▶ **WHAT THIS TASK INVOLVES**:
Reproduce the opening lines of the records exactly, please, stopping after the line that contains "#57538 (1042, 1391)".

***** DATA SHOWN *****

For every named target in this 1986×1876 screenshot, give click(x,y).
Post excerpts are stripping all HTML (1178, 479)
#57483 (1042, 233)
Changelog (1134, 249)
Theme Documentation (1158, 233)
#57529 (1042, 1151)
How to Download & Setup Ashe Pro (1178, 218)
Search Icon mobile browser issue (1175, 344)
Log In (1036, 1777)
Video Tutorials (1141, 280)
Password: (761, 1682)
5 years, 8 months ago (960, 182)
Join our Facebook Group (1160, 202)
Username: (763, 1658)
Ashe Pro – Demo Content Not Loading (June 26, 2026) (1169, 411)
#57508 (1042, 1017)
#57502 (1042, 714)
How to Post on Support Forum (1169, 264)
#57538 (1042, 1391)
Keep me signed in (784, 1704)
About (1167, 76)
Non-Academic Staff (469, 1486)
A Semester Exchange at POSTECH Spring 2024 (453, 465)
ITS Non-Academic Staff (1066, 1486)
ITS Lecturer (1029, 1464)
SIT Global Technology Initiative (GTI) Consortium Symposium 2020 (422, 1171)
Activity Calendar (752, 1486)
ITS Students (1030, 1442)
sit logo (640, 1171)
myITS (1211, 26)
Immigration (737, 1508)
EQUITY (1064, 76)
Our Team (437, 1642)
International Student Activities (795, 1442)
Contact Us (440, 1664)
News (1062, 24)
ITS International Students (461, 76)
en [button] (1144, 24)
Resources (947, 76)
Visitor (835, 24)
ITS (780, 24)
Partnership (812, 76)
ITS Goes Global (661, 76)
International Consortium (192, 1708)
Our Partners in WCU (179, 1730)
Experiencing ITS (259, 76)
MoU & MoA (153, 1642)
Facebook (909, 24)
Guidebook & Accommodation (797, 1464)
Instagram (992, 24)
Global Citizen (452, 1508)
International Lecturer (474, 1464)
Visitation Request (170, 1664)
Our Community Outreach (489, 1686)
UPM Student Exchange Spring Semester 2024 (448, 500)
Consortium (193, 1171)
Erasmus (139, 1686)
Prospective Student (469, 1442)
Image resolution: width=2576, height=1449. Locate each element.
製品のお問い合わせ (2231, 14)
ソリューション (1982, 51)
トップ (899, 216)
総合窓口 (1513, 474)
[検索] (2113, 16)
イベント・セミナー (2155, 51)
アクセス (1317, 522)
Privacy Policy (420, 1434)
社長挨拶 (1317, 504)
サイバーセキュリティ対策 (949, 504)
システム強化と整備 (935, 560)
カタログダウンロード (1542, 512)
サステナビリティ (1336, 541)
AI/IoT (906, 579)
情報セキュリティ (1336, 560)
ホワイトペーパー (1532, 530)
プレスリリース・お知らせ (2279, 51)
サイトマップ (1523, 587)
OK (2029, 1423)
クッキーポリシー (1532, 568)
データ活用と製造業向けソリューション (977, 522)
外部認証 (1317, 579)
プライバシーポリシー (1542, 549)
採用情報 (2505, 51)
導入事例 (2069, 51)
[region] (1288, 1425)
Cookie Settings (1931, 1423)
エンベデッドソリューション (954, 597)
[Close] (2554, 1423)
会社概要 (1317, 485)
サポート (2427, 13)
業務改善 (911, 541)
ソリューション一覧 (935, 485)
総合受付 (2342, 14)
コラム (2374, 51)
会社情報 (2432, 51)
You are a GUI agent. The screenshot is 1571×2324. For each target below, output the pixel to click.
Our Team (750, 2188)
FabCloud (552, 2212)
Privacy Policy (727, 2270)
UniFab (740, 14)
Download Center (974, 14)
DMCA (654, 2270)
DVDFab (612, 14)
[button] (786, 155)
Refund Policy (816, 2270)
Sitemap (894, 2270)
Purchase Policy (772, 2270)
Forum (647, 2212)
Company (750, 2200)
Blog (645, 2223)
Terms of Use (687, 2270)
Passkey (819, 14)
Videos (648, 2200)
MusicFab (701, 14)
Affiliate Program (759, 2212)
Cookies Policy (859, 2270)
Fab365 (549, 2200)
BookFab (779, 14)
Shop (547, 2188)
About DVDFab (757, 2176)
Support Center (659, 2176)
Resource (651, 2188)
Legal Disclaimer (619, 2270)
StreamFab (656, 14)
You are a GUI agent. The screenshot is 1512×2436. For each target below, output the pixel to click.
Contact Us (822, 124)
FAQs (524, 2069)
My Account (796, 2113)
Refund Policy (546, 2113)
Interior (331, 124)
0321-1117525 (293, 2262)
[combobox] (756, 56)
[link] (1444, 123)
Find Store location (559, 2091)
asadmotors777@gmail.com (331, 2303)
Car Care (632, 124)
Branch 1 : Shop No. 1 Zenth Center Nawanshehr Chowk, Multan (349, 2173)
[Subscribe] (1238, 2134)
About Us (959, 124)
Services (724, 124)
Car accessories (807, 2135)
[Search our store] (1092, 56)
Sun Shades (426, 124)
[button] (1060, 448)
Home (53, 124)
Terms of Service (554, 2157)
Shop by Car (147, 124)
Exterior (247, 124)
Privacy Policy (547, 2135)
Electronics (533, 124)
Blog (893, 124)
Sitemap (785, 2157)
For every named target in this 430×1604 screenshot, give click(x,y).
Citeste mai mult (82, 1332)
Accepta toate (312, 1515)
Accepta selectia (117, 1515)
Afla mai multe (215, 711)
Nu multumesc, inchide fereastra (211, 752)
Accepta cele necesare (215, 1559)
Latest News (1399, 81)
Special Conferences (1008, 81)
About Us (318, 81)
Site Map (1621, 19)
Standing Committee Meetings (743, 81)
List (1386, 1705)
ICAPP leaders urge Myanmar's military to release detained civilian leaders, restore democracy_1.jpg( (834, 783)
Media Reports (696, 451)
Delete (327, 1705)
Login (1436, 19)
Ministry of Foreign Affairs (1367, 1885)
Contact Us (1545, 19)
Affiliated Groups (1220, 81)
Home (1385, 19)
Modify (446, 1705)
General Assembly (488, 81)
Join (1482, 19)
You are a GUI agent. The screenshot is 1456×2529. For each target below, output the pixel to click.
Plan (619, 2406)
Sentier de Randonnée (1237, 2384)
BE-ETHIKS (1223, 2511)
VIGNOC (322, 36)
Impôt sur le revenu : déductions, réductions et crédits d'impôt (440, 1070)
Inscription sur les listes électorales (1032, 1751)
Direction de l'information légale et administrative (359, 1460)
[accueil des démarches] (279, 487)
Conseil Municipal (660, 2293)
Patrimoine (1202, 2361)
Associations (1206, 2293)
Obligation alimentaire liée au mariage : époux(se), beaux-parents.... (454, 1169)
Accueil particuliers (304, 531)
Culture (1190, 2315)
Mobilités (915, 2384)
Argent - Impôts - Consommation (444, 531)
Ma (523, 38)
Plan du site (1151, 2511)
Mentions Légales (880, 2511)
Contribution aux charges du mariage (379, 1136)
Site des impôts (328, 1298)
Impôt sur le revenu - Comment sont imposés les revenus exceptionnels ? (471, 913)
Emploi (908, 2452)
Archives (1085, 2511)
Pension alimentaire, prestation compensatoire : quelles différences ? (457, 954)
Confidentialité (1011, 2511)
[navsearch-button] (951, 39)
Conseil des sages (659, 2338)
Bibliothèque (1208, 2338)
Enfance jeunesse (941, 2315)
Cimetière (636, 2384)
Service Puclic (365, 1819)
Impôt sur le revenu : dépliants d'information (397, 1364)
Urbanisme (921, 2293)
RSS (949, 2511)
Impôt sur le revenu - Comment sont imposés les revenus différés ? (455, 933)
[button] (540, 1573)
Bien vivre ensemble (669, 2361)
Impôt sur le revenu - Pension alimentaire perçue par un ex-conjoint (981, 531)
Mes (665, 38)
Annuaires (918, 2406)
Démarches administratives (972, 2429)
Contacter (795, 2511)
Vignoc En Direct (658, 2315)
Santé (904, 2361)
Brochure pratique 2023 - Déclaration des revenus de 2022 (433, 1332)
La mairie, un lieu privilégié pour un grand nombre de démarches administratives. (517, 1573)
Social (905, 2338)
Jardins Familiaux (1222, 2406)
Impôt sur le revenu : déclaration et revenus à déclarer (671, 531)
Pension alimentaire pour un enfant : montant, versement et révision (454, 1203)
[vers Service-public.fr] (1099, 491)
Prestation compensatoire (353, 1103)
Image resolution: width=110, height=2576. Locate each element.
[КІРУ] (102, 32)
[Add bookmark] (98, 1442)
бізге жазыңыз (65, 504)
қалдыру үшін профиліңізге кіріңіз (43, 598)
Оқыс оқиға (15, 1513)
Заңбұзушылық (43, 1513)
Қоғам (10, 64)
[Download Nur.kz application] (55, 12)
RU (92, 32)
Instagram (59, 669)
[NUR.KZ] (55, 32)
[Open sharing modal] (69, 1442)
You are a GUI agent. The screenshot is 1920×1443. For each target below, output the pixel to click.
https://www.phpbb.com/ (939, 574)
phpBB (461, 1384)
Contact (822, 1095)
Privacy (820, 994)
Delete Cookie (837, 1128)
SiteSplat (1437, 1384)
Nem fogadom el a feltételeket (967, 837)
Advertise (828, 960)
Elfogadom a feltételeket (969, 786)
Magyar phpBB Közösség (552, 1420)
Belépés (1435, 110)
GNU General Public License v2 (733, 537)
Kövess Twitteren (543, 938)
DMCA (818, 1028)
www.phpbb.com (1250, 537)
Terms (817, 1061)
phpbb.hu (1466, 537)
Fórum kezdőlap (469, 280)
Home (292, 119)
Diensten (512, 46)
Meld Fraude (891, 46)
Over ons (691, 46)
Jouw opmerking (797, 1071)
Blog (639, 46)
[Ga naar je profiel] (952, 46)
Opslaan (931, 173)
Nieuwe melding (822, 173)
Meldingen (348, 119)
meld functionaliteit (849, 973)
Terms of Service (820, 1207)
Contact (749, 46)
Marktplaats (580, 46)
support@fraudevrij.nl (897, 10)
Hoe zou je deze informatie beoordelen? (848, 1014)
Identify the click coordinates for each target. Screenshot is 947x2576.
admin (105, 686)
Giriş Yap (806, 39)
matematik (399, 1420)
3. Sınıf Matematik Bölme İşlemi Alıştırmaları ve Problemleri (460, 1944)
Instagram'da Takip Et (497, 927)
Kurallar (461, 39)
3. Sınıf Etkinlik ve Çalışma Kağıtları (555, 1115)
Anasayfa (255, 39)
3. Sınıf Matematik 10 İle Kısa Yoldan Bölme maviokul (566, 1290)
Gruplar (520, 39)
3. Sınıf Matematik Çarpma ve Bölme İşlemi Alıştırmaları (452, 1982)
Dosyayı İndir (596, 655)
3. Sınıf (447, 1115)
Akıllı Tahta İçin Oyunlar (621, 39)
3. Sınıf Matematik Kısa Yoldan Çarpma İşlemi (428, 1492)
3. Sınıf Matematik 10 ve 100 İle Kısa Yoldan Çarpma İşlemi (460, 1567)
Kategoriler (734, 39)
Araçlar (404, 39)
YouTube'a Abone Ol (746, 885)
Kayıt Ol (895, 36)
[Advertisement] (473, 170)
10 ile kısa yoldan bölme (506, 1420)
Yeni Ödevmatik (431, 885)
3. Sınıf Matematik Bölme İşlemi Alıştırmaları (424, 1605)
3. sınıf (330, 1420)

*****

▶ **THE ANSWER**:
For every named target in this 1986×1876 screenshot, give click(x,y).
Post excerpts are stripping all HTML (1178, 479)
#57483 (1042, 233)
Changelog (1134, 249)
Theme Documentation (1158, 233)
#57529 (1042, 1151)
How to Download & Setup Ashe Pro (1178, 218)
Search Icon mobile browser issue (1175, 344)
Log In (1036, 1777)
Video Tutorials (1141, 280)
Password: (761, 1682)
5 years, 8 months ago (960, 182)
Join our Facebook Group (1160, 202)
Username: (763, 1658)
Ashe Pro – Demo Content Not Loading (June 26, 2026) (1169, 411)
#57508 (1042, 1017)
#57502 (1042, 714)
How to Post on Support Forum (1169, 264)
#57538 (1042, 1391)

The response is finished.